What, indeed. I don’t know the first thing about the care of any animal that doesn’t have an engine instead of a heart. Start to wonder if maybe I should leave them here. I might make it further without the weight of them slowing me down. Maybe the old man and the girl would know better than me how to keep them alive.
I start to say all that, but I’m cut off when Molly sprints back into the cabin and slams the door shut.
“Pa, there’s men… getting out of big black trucks… coming up the hill,” she says between gasps for breath. I wonder if I can make it out the door before the old man shoots me in the back. The girl hands me the jug of dirty water, so I start to down it, then change my mind and pour it into the cup of my hand for the kittens. They cluster around and drink it greedily.
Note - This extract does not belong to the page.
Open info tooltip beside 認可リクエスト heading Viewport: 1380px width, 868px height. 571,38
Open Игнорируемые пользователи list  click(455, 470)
Pa looks over to me. “Gunter’s boys?”
I nod. “Must be.”
“Molly, get down in the crawlspace.” She moves to a corner of the room, rolls back a rug and some boards, and starts down a ladder into the darkness. The old man covers it up real quick. I get the feeling this ain’t the first time they’ve had to hide her away.
I force myself up and stagger to the door and peek out between the boards. Shouting outside startles the kittens and sends them scattershot through the cabin. Four of Gunter’s goons are hunched over, hustling up the hill, guns pointed our way. How they managed to find me, I don’t know. What I do know is I can’t run any further.
“Maybe you should get down in your hidey hole with your daughter,” I say. “This is my mess.”
“Not my daughter, not really. Just another stray. Seems I’m a magnet for them in my old age. Anyway, not sure I could live with myself if those brutes eat the little ones.”
“I’m sorry to drag you into this,” I say. I mean it. These people have been nothing but kind to a strange man they found dying in the dirt and sun, and now I’ve brought Gunter’s brand of brutality to their door.
“If we’re lucky, there’ll be time for apologies later,” Pa says. “Now what are we going to do here?”
“Do you have any other guns?” I ask.
“Nah,” he says, growling. “And I only got five shells for this old thing. Half likely to blow up in my hands if I fire it anyway.”